Google Home Speaker Full Specs

Google Home Speaker Design

Google used to sell smart speakers under the Nest name. That name is gone now. It mirrors how Google has treated Nest since buying the company years ago. The new speaker sits between the old Nest Mini and Nest Audio in size and sound.

This puts the Google Home Speaker up against the Amazon Echo Dot Max and the Apple HomePod mini. The cheap, voice-only speaker era is over. The Google Home Speaker fits into a new category: small speakers that handle music and voice commands well.

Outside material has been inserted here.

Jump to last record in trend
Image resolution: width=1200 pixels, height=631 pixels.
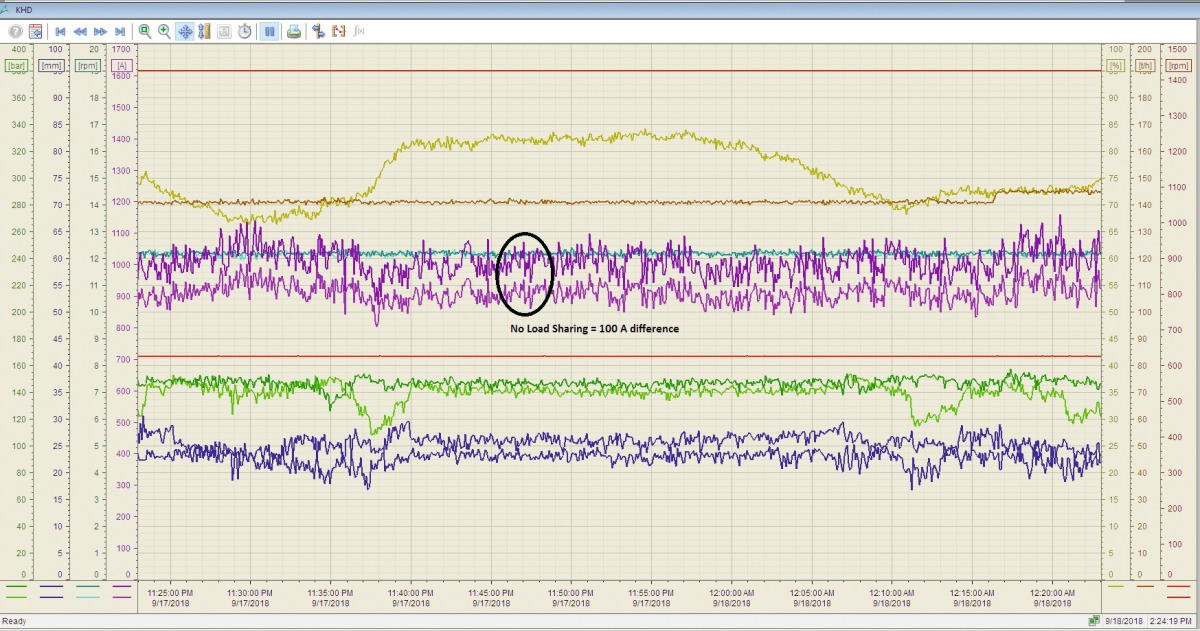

In the US, you get four color choices: red, green, white, or grey. I have the grey model on review. In the UK, you only get white and grey. Google hasn’t explained why UK buyers don’t get the brighter colors.

Google Home Speaker

Google’s design team knew exactly what a smart speaker needed to look like. The Home Speaker has a mushroom shape and a mesh finish that matches what competitors already do. It looks like the old Nest Mini, just bigger.

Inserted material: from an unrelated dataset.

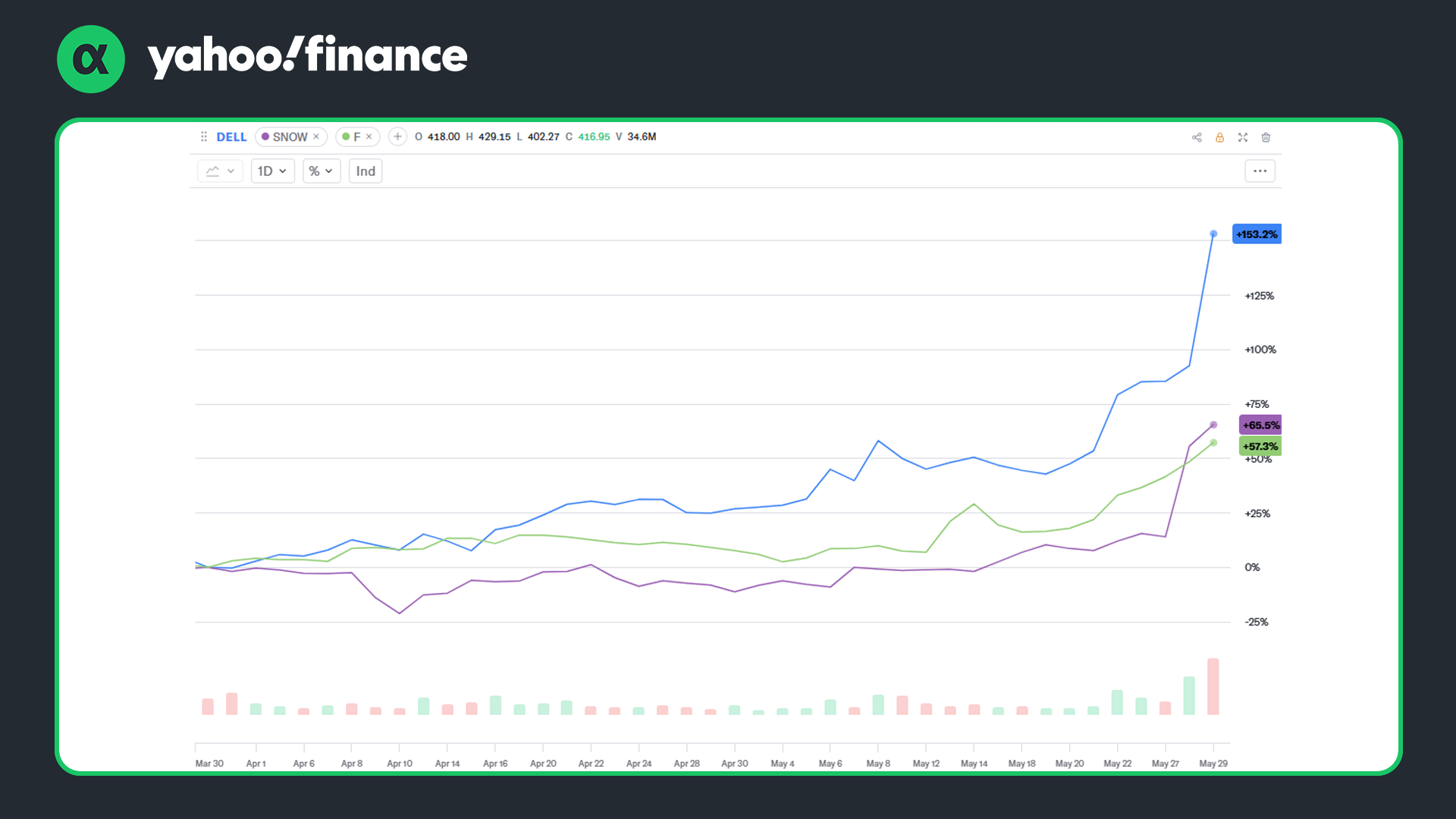
Task: Click the share chart icon
Action: pyautogui.click(x=1197, y=137)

The design works. It blends into any room. This model has a fixed power cable built in. A removable USB-C cable would give you more options if the cable ever fails, but this isn’t a major problem. Next to the power button sits a switch that mutes the microphone. You have to reach around to find it. The Echo Dot Max puts its privacy button right on top, where you can hit it without looking.

A light bar sits at the bottom of the speaker. It changes color to show you what’s happening. White means it’s listening. Blue means Gemini is responding. Yellow means the microphone is off. The speaker has no physical buttons on top. You tap the top to stop a response or pause music. There is no double-tap to skip a track or triple-tap to go back. Google left those actions out.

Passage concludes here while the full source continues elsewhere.